Managers of U.S. equity funds should look beyond short-term issues to see the opportunities, as the world’s biggest economy continues to strengthen, while a soaring dollar looks set to benefit European investors, according to the latest issue of The Cerulli Edge.
While U.S. equity funds face headwinds in 2016 -including a potential ‘risk-off’ stance sparked by the run-up to the presidential election, further Federal Reserve interest rate hikes, and rich valuations- there are also positives to be found, says the document.
“Fed hikes may well further strengthen the dollar, making U.S. exports less competitive, which held back some companies in 2015. However, for a European investor in a US fund, there is compensation in a strong dollar, if the product is unhedged,” says Barbara Wall, Europe managing director at the global analytics firm.
In the 12 months to November 2015, the S&P 500 barely edged into positive territory in dollar terms, underperforming European benchmarks. But in euro terms, it soared 20%. Allianz’s Ireland-domiciled US equity fund, investing in standard names such as GE, produced a handsome return despite trailing the benchmark, notes Wall.
The trends edition points out that the US economy is well on the road to recovery and having created more than 10 million jobs in the past few years, can look forward to strong domestic demand, which will reduce reliance on exports. Economic woes elsewhere can only have so much of an effect, says Brian Gorman, an analyst at Cerulli, adding that the potential for investment in the U.S.’s aging infrastructure should prove positive for domestically focused industrial names.

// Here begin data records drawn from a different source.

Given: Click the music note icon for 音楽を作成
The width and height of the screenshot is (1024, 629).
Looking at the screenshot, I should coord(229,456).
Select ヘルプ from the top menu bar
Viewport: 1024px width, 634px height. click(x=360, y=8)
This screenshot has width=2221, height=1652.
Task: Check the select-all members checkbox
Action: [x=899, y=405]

“Stock-picking may be key if investors are to realize upside, while limiting downside if the market goes as badly wrong as some fear. Firms with well-established track records, that have been selling reasonably well, can hope to make further gains, especially if the turmoil sees some fall by the wayside,” maintains Gorman.
He cites MFS Investments’ U.S. Value Fund as one of the steadier performers since its launch in 2002, noting that while passive funds do pose a threat for actives, it is during trickier times that the latter earn their fees. “The recent pullback has made many companies look considerably cheaper. The better active fund will distinguish between real buying opportunities and cases where there will be further pain. Strongly outperforming funds abound, such as T. Rowe Price’s Luxembourg-domiciled U.S. Blue Chip equity fund, with rewarding stock picks, notably in healthcare.”
Acknowledging that China-inspired turmoil may see further outflows in equity funds in the early months of 2016, the firm believes that a strong U.S. economy will help to generate sustainable corporate profits, dividends, strong M&A activity, and share buyback programs.
“U.S. equity funds with decent records of picking the right stocks can hope to sell in Europe, given the lack of alternatives. The upside potential is clear, while the better funds can mitigate the losses during the tougher times. Managers should be using established channels to extol the virtues of U.S. equity funds, as well as pushing to appear on the growing raft of self-directed platforms,” says Wall.